- **Task**:
Write out nothing but the lines from the one containing "Image resolution: width=800" through the last line below, both included, and without the pictures.

*** Opening Records provided ***

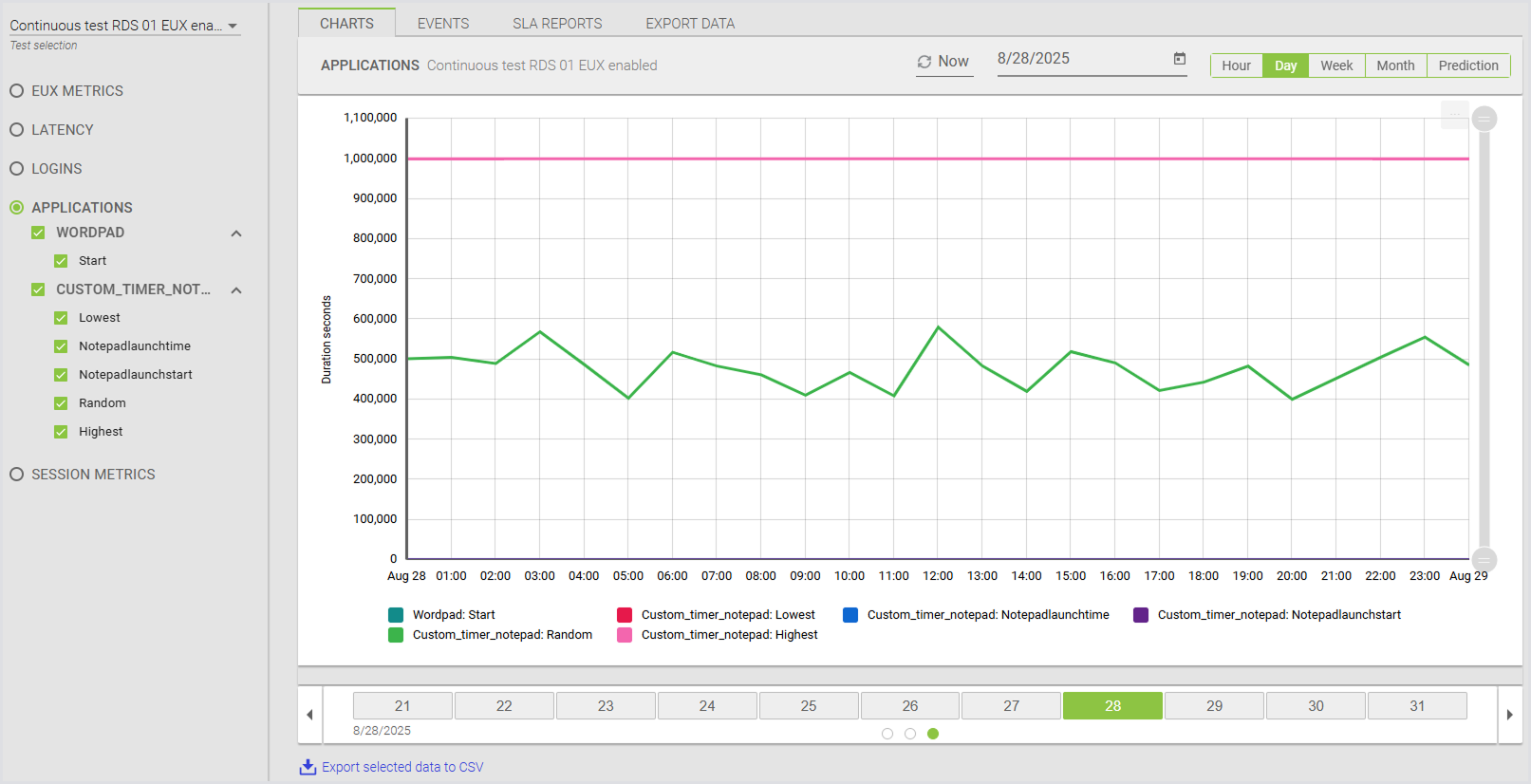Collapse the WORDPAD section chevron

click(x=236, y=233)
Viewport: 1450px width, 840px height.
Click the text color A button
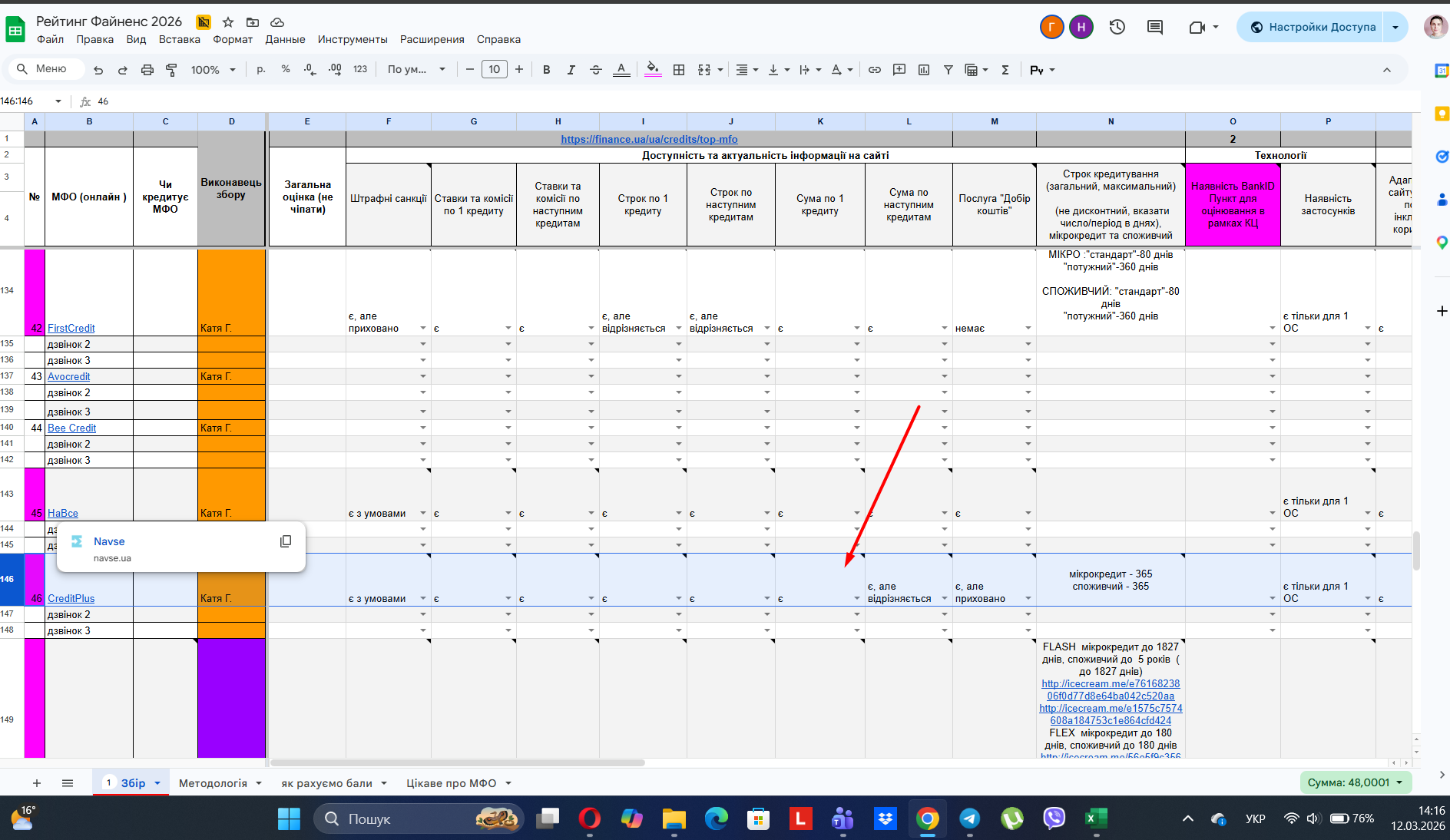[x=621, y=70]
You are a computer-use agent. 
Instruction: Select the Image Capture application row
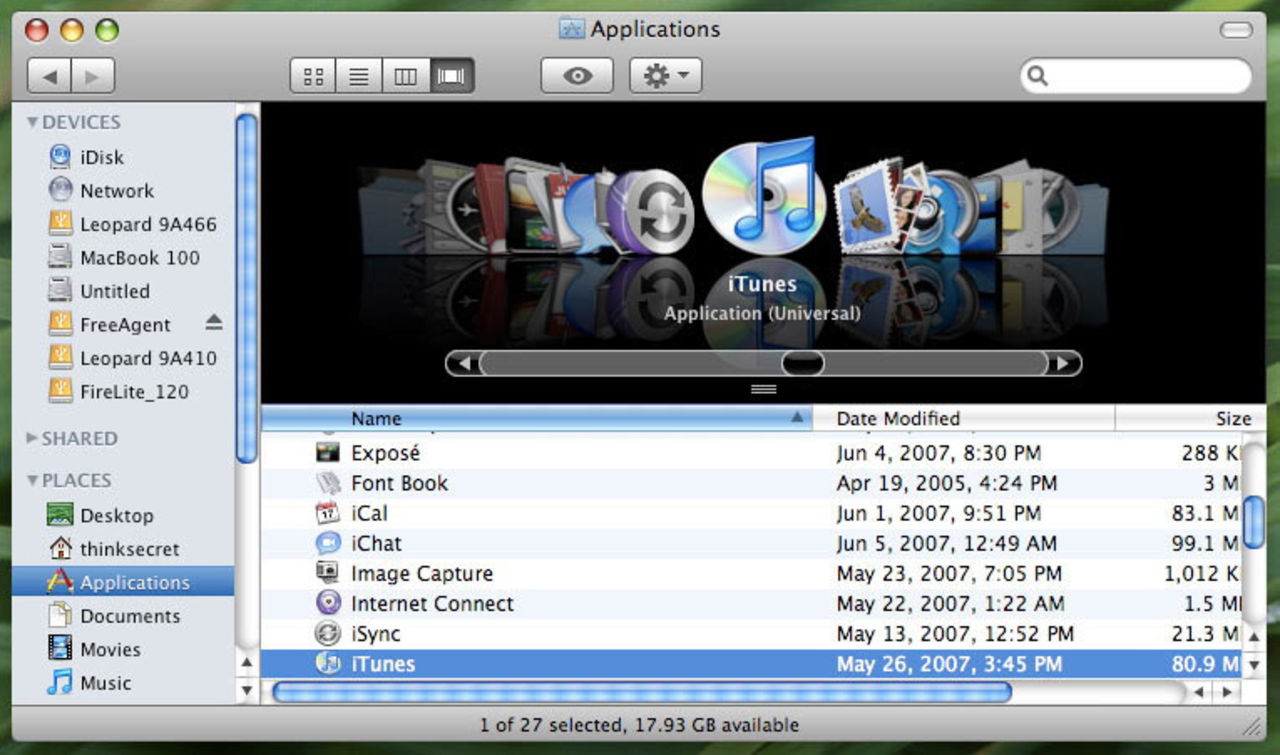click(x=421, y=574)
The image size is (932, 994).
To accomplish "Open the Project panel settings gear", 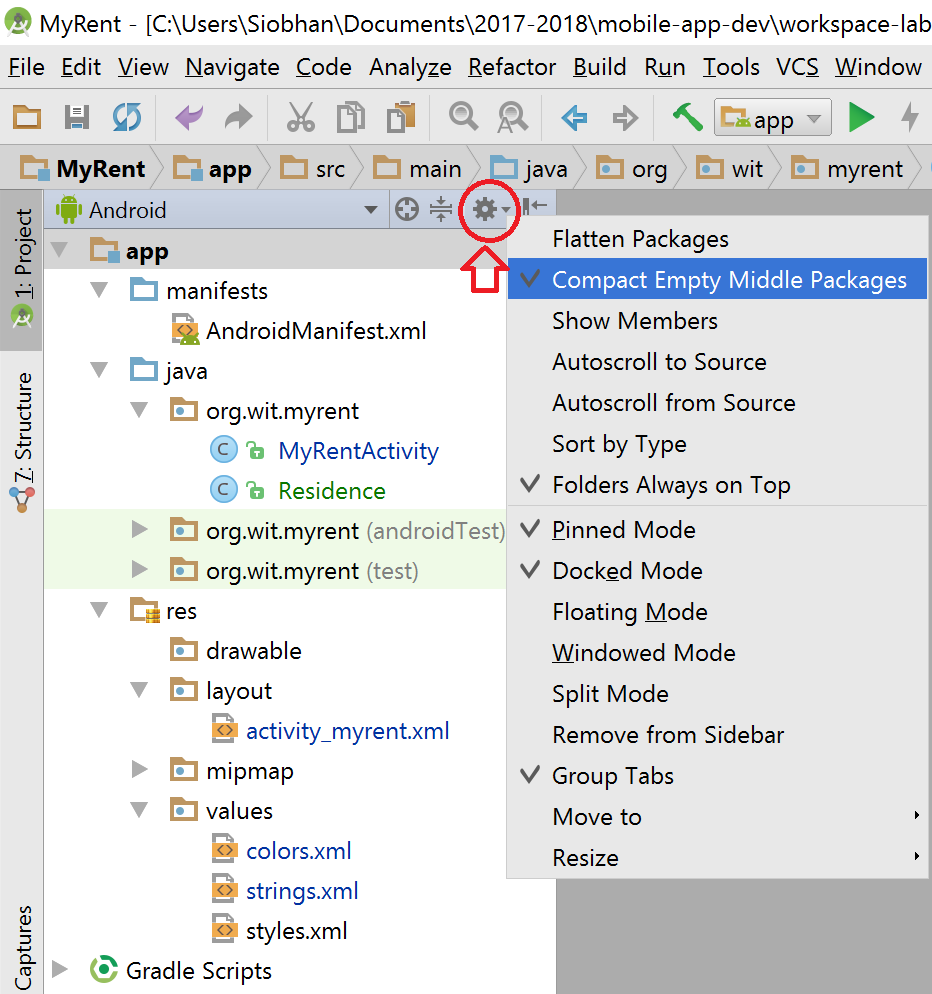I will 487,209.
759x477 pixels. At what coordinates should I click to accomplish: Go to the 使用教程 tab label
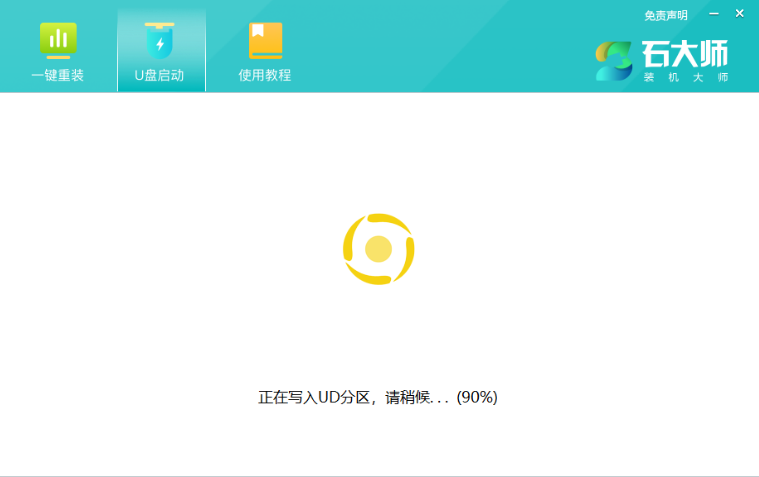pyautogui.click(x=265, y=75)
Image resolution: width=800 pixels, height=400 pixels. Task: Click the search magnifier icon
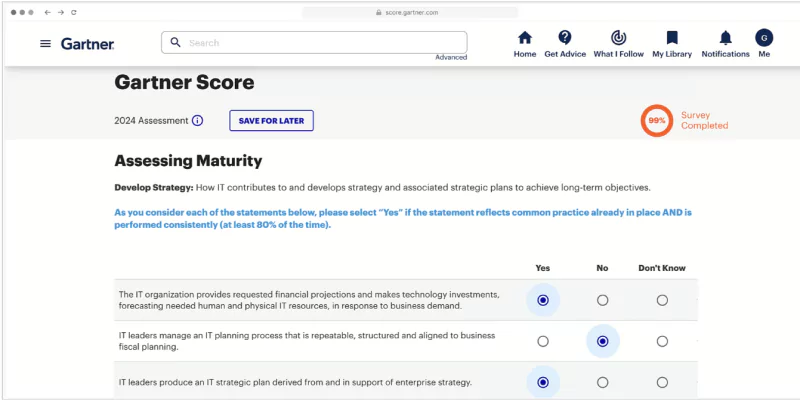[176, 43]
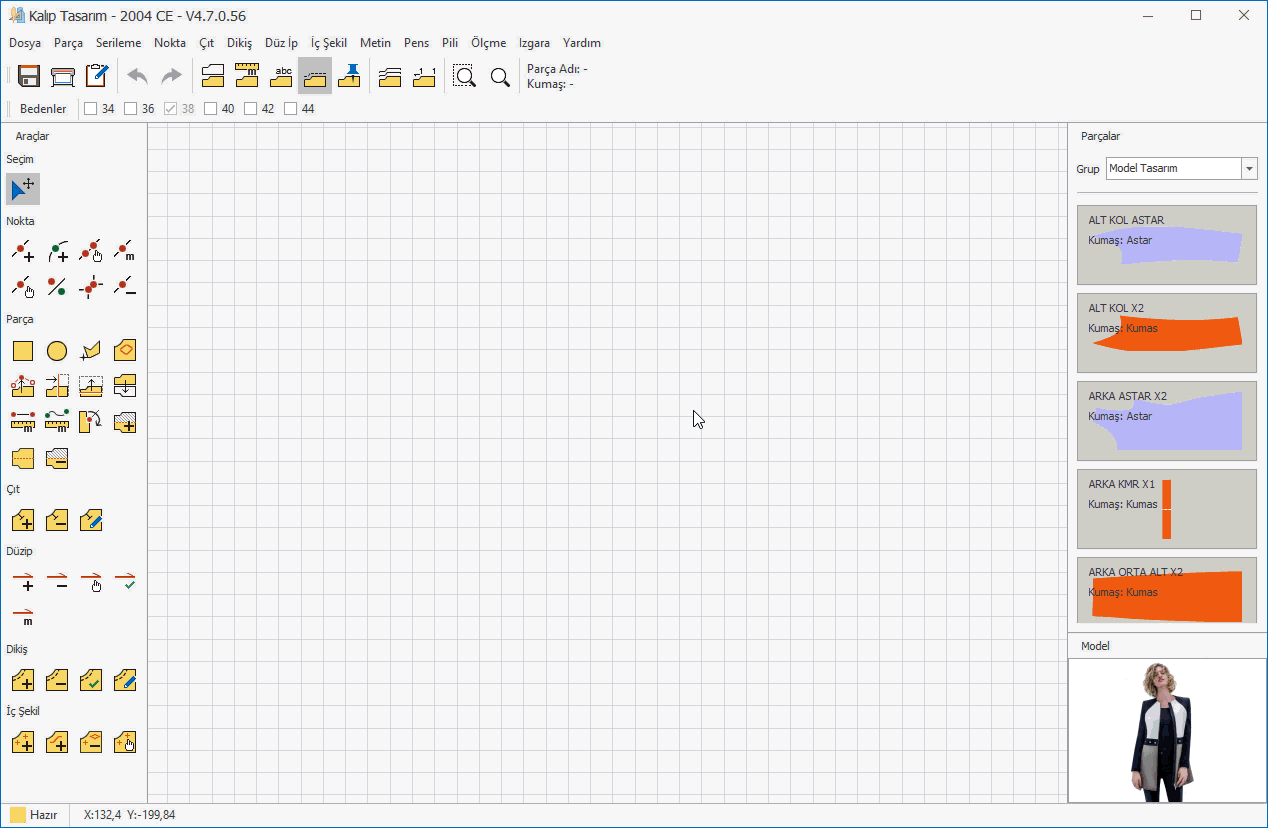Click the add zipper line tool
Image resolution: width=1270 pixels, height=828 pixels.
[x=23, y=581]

*** Closing Records provided ***

- **Output for this task**:
Image resolution: width=800 pixels, height=400 pixels. Task: Click the search magnifier icon
[176, 43]
Click the add zipper line tool
Image resolution: width=1270 pixels, height=828 pixels.
[x=23, y=581]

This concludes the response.